Natur

Ich sitze im Wald. 

Bin losgewandert, barfuß in Sandalen, kurze Hose, Wasser auf dem Rücken, wie zu einer großen Tour.

Aufwachen, aufbrechen und immer weitergehen. Einen Fuß vor den anderen setzen.

Erst der harte Beton unter meinen Füßen; schnelle Schritte, um aus dem Dorf herauszukommen und runter vom Asphalt. Bei der alten Mühle biege ich ein, steige eine verwachsene Steintreppe hinab, hüpfe über große Steine durch das Bachbett auf die große Wiese.

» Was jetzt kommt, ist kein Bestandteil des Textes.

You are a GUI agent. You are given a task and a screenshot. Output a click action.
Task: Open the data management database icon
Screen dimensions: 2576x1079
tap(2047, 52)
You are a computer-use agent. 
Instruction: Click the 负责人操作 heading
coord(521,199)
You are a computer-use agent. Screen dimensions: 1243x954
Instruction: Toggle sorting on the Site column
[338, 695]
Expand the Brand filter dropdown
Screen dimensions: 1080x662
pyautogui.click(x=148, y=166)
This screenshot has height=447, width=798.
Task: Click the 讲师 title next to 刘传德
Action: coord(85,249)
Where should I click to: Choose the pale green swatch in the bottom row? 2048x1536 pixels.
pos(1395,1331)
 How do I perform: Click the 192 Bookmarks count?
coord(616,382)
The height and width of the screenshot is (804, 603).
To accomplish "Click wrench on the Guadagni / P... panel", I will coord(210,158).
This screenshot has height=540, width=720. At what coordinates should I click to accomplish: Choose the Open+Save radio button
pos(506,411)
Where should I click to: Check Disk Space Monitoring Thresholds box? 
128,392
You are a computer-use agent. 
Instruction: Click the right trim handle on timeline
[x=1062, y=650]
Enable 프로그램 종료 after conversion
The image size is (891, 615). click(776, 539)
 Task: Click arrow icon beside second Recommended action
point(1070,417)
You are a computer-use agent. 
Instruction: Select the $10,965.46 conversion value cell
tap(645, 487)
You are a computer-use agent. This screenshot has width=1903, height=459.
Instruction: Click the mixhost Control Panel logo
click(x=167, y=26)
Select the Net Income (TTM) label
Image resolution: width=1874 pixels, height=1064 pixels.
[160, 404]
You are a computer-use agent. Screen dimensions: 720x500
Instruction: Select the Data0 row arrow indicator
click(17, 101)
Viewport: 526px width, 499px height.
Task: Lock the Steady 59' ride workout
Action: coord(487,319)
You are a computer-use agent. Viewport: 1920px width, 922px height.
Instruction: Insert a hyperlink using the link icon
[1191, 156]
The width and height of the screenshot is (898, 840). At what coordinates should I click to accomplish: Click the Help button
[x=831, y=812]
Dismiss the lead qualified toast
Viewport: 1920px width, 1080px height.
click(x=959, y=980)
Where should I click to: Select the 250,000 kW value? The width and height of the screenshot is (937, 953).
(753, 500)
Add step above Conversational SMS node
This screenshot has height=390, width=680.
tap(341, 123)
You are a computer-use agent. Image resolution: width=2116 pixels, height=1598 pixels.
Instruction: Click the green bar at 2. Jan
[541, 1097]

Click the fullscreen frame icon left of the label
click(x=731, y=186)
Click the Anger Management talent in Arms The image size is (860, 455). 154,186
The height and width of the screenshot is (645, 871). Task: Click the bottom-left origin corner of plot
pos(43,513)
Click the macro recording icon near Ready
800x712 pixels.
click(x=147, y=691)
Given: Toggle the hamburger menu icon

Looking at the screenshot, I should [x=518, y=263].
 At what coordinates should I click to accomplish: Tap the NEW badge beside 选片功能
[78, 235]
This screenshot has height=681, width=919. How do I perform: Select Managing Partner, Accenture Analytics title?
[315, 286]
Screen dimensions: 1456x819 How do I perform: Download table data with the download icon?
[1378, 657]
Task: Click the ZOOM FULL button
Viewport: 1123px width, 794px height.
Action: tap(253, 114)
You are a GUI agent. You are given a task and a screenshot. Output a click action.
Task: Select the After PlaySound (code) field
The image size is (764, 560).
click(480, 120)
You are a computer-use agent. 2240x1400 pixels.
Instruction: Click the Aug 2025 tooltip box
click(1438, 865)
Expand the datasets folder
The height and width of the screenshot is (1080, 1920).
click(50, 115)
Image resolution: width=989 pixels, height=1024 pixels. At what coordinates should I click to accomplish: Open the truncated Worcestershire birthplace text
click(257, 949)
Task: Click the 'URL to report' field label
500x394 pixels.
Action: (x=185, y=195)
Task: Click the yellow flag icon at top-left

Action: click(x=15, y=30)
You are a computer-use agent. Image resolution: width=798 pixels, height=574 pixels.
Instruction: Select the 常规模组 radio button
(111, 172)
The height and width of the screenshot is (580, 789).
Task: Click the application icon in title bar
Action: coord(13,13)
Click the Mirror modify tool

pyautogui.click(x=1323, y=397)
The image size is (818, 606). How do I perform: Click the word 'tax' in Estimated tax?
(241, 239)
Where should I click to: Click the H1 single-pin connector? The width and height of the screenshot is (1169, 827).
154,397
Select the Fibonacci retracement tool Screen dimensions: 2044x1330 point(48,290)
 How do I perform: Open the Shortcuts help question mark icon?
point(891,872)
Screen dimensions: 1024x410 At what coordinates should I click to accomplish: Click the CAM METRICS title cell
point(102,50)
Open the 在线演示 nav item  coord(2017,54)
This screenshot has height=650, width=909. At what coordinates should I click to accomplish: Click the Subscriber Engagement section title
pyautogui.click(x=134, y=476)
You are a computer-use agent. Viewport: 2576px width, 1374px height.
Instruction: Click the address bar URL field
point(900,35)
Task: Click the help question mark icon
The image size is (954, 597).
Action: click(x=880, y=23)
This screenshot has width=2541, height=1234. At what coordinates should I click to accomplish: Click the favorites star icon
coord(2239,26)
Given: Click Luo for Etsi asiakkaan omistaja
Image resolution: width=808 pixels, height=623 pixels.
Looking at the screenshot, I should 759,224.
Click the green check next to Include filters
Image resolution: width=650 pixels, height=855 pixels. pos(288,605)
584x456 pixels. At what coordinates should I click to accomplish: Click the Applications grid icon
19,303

Von fern höre ich die Autos noch; ich gehe weiter Richtung Wald. 

Dieser Wald ist irgendwie magisch, verschlungen und unaufgeräumt; ich mag ihn sehr. Ich betrete ihn vorsichtig, sage guten Morgen und entscheide mich spontan für rechts - es geht bergauf. Mein Körper wird warm, freut sich über die Bewegung am Morgen, der Kopf ist noch leer. Oben angekommen gehe ich nach links, aus dem Wald heraus, über einen Feldweg an Weinbergen vorbei Richtung Fluß. Es ist noch frisch, kühler Wind weht mir entgegen, macht mich wach. Ich ziehe meine Weste enger um die Schultern. In der Ferne sehe ich schon das Flußtal in der Morgensonne glitzern. Hier ist es ganz still. 

Ich komme an eine Art Klippe, von der aus es steil nach unten geht zum Fluß. Der Hang ist mit Weinbergen, Bäumen und Büschen bewachsen. Ich stehe ganz hoch oben, betrachte den Fluß, spüre meine Füße unter der Erde, fühle mich unendlich groß hier oben. Wie ein Adler könnte ich meine Schwingen ausbreiten und losfliegen. 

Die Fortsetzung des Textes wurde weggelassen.